The Bible narrative of man's relationship with God begins with the story of his first disobedience and all of Christian theology is summed up in verse 19 of the fifth chapter of Romans:
For as by one man's disobedience many were made sinners, so by the obedience of one shall many be made righteous.
Obedience is the theme of most Bible stories—Noah, Job, Abraham and Isaac—but few believers understand the degree of obedience demanded by Christianity. Oswald Chambers, who wrote the devotional, My Utmost for His Highest, put it this way:
Are you prepared to let God take you into total oneness with Himself, paying no more attention to what you call the great things of life? Are you prepared to surrender totally and let go? The true test of abandonment or surrender is in refusing to say, “Well, what about this?” Beware of your own ideas and speculations. The moment you allow yourself to think, “What about this?” you show that you have not surrendered and that you do not really trust God. But once you do surrender, you will no longer think about what God is going to do. Abandonment means to refuse yourself the luxury of asking any questions.
I don't believe I have met many Christians who go that far, but I did know one. When I was a teenager working the soda fountain in a drug store, the owner of the photography shop next door became intoxicated with Roman Catholicism. He began to display religious pictures and statues along with cameras and photographic equipment. Gradually the religious items displaced the merchandise and customers became fewer, but he persisted in his delusion despite the pleas of his friends and family until his business was utterly ruined.
Does anyone else know of examples of this type of total devotion?
I agree, Kathleen. I think trying (and failing) to reconcile natural disasters with the concept of an omniscient, omnipresent, omnibenevolent god destroys faith for a lot of people. It was a key motivator for me. I could never figure out what the hell Original Sin had to do with, say, the destruction of Pompeii. It sure seems like the universe behaves precisely as one might expect it to without a god.
Make that two.
Unfortunately, too many from which to chose.
The surrender of one’s will to god is not really an act of belief exactly. It is an evasion - an attempt to deny some part of reality. The ones who will listen to reason and keep questioning religious doctrine are those who have no reason to deny reality. They have just be overwhelmed with demands and repetition.
However, they are not infected with any permanent guilt, meaning they chose to live and to accept all that entails. As an effect, they have greater self-esteem from having not only choosing to live but accepting the consequences of that choice. They know they are worthy of living without even needing to understand it. (Took me forever to conclude this…)
Now, those who refuse to listen to reason…well, they have much less self-esteem. Living for them has been a series of someone else is to blame, god-will-forgive-mes, and I-meant-to-do-rights. They have not chosen to live but rather to get away with living.
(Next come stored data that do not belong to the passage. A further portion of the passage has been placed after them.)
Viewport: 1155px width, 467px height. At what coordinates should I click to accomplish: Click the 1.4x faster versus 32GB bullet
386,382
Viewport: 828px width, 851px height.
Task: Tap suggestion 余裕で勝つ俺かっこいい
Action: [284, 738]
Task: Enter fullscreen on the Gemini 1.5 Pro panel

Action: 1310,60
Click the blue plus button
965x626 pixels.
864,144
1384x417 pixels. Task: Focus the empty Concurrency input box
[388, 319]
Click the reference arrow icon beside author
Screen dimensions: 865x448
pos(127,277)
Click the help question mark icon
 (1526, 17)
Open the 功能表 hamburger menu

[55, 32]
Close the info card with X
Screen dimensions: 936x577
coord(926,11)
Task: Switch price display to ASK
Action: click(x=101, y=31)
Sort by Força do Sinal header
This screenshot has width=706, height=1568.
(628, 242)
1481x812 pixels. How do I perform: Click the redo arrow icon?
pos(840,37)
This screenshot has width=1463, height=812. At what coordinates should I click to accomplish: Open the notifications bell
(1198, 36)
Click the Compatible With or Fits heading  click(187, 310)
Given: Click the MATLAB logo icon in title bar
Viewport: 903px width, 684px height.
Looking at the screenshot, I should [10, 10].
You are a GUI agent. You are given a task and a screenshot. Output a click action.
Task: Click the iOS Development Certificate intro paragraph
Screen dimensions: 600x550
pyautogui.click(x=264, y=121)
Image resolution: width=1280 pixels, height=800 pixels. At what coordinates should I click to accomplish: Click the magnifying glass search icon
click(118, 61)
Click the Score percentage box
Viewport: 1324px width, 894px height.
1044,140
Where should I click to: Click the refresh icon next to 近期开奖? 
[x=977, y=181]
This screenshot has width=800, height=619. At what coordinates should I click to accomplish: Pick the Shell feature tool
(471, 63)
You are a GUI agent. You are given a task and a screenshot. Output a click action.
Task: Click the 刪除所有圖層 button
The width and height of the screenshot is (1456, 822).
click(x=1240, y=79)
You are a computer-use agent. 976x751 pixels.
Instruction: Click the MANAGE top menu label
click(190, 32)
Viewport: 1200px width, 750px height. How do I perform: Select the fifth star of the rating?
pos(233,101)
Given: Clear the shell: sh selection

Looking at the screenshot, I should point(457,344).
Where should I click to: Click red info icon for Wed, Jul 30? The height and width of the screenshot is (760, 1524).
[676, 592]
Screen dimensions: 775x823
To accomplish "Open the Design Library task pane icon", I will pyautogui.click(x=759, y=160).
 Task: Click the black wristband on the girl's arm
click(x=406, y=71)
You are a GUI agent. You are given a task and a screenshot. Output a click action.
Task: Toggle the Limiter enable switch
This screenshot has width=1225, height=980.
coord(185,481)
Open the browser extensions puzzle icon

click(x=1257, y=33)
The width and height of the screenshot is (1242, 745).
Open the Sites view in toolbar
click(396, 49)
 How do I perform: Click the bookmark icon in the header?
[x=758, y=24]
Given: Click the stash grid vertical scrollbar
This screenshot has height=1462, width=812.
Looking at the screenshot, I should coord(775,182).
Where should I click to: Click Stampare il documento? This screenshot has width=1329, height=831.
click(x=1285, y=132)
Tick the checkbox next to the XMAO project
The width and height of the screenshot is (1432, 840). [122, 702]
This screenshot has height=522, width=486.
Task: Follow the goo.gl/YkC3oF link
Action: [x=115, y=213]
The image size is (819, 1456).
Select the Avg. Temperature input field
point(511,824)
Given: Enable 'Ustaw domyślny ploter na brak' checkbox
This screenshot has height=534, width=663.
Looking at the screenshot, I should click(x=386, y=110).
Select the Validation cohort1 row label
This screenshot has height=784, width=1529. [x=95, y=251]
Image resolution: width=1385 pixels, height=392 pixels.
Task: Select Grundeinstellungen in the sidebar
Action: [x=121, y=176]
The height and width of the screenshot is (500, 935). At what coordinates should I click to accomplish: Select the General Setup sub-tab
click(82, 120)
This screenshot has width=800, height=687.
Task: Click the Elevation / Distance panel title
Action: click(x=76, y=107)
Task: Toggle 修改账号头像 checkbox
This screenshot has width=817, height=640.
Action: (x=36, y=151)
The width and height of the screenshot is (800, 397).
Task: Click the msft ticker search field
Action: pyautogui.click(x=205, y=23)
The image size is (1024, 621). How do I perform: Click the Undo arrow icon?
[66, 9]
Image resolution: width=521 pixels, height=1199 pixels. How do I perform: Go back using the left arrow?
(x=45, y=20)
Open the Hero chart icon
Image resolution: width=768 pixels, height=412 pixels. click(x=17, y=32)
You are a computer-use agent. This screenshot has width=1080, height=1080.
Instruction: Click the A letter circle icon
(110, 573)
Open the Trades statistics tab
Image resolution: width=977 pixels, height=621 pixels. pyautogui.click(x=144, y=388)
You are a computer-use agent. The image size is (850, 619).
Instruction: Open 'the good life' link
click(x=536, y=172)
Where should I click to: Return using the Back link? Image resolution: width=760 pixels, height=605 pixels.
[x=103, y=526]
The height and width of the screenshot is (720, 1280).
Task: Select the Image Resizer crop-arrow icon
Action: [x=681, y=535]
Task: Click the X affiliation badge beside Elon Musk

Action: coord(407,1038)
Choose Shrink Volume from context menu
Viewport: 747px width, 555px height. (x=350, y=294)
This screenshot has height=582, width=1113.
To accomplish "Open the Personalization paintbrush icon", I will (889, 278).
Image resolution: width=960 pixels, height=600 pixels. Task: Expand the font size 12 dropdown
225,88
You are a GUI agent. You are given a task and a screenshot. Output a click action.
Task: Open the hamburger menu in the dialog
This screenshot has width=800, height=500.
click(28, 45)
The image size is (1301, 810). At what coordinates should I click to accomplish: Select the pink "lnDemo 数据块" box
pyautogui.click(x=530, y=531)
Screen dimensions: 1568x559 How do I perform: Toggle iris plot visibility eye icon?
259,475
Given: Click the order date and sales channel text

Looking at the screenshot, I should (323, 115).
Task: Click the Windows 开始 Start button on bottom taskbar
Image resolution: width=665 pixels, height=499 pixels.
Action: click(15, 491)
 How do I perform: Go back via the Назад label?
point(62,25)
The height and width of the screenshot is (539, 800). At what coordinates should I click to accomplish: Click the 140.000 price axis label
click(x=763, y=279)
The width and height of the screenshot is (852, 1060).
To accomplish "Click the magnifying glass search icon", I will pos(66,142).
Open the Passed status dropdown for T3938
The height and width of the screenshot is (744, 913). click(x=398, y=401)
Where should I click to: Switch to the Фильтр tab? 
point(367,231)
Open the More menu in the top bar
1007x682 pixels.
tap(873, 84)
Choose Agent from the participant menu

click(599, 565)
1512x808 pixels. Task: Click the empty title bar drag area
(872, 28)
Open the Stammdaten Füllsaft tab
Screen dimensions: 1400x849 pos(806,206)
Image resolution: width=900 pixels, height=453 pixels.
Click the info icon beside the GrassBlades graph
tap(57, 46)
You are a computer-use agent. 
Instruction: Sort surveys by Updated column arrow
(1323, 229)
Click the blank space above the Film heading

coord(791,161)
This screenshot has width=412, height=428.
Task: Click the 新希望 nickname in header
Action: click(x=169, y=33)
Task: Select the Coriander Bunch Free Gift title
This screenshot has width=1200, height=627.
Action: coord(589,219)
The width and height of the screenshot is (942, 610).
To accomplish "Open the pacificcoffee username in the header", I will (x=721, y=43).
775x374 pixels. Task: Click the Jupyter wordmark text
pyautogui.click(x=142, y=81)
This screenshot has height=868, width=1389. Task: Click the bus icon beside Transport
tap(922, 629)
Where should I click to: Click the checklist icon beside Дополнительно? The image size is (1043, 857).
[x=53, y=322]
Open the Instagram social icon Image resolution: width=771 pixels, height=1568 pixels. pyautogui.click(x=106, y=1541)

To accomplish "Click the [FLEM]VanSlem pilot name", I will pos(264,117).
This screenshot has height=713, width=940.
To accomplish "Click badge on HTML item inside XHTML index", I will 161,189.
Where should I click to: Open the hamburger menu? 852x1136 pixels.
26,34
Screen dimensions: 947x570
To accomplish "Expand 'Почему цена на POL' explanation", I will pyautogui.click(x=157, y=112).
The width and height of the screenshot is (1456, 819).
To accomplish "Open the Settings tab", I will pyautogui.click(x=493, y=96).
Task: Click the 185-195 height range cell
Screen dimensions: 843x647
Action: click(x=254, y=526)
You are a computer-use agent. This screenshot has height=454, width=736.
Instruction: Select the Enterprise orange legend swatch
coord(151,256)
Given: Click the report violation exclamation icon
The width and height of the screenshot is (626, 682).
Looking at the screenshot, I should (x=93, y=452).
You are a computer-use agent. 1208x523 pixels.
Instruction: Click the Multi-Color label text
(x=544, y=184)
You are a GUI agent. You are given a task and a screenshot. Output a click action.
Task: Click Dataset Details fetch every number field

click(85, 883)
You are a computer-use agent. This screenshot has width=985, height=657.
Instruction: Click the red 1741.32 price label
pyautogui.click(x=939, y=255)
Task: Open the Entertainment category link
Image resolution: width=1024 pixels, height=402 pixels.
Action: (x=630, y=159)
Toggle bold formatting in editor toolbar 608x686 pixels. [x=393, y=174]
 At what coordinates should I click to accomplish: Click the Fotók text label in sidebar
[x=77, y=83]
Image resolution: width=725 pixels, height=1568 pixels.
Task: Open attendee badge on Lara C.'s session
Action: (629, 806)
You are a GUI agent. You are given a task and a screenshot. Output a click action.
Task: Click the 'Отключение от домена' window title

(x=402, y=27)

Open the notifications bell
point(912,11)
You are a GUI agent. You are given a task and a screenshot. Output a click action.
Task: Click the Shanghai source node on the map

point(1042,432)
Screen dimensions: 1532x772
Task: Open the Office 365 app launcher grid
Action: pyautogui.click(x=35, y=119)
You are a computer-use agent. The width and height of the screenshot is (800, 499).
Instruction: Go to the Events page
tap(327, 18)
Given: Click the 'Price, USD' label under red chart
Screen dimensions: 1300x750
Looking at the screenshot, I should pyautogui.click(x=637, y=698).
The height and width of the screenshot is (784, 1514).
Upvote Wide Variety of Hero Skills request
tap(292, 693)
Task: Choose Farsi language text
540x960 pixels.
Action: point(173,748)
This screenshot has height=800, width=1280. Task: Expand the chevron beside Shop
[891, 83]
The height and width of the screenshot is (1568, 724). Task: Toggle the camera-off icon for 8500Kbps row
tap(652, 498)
But what they don’t know (and as a fact of reality) is that without self responsibility, self-esteem is nearly impossible. This is why they are infected with permanent guilt. This is also their real reason of why a god must exist for them. They have given up their wills (i.e. they are not responsible), so the bad stuff is no longer their faults and as long as it is not their faults, they can block the knowledge that they are not worthy of life.
It is after all, just a part of god’s plan…
Acceptance of an invisible king is a strange idea, but a widespread notion. It's what's behind those bumper stickers that say "Jesus is Lord" — meant to show that Jesus is supreme ruler of the earth, over all other rulers and that Christians surrender themselves to his rule.